Peter Nordbo's Discovery

Anderson, Poul, "Inconstant Star" IN Niven, Larry, Ed., Man-Kzin Wars III (New York, 1990), pp. 167-310.

The astronomical phenomenon discovered by Peter Nordbo is not an unusual heavenly body but an extremely powerful artifact, a gray, sixteen-kilometer-diameter sphere encrusted with a dome, concentric helices, masts or antennae and other objects and eroded for at least two billion years by interstellar meteoroids and cosmic rays but mainly by radiation from within. Thus, the artifact encloses the remnant of a heavenly body.

Immediately after the Big Bang, great forces, concentrating randomly, compressed billions of small masses into unstable black holes. Quantum tunneling made each mini-black hole emit mutually annihilating and radiating matter-antimatter particles until the stellar remnant exploded. Thus, mini-black holes, like stars, end by exploding. Tnuctipun enclosed one mini-black hole and its radiation inside a mobile sphere to be used as a weapon: opening a port released directed radiation.

In the Man-Kzin period, the mini-black hole with the mass of a small asteroid occupies less than the diameter of an atomic nucleus and will last for another 50,000 years. Because the sphere rotates on three axes, radiation from a hole torn by a large meteoroid is only temporarily detectable in any planetary system. Thus, there is a brief burst of energy ignored by many but investigated by a few.

The kzinti admiral Ress Chiuu refers to:

"'...the human government.' Perforce he attempted to pronounce the English word. Weoch-Captain recognized, if not exactly understood it." (p. 207)

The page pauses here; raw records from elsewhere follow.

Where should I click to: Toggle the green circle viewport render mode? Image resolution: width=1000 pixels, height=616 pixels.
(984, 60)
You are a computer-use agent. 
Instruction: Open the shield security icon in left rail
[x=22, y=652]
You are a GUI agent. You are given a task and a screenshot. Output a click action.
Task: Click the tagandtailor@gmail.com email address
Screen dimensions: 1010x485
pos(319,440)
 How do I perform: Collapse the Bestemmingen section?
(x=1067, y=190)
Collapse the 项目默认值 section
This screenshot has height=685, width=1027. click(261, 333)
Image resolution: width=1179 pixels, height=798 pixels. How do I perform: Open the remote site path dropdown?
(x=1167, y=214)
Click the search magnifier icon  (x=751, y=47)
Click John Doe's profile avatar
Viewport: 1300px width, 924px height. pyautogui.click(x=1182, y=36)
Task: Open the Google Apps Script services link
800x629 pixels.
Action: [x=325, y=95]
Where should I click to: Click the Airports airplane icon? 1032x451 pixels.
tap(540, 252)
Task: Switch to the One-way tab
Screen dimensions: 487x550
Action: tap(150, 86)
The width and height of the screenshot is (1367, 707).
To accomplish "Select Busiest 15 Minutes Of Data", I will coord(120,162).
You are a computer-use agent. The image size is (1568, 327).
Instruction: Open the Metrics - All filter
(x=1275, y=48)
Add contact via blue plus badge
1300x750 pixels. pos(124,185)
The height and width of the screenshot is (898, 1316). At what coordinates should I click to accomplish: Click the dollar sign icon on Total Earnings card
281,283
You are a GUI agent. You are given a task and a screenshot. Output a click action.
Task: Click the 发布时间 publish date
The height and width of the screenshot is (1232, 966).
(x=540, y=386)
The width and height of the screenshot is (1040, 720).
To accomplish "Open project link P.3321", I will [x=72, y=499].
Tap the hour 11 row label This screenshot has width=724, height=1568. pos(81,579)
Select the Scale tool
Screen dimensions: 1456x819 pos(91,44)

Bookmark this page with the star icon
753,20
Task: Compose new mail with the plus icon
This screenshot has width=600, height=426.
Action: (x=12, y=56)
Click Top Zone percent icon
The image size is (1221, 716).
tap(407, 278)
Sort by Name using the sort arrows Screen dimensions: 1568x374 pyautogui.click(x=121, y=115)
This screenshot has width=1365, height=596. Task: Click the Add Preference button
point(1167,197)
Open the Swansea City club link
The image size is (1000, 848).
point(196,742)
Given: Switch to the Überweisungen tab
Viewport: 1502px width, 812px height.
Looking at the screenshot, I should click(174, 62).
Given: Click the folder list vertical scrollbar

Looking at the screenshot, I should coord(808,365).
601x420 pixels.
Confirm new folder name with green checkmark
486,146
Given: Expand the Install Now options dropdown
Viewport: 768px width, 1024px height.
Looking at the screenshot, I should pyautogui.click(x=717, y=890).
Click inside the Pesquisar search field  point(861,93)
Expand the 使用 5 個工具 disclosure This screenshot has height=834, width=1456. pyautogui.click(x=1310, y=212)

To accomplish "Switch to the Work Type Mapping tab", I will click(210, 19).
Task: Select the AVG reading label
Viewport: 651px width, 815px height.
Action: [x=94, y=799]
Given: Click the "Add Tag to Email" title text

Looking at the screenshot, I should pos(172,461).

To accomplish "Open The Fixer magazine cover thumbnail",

Two extra-solar aliens on their own planet must use an English word because there is no corresponding concept in the Hero's Tongue. Kzinti and other alien words would also be adapted into human speech and a composite world-view would eventually emerge.

We know that the kzinti still have spies in human space. Tyra Nordbo's brother is in the Navy and tries to dissuade her from hiring the Saxtorphs to search for their father. Tyra tells the Saxtorphs that her brother:

"'...knows not well how to cope with humans.'" (p. 219)

This is sufficient evidence that he will turn out to be the traitor like Markham in the previous story.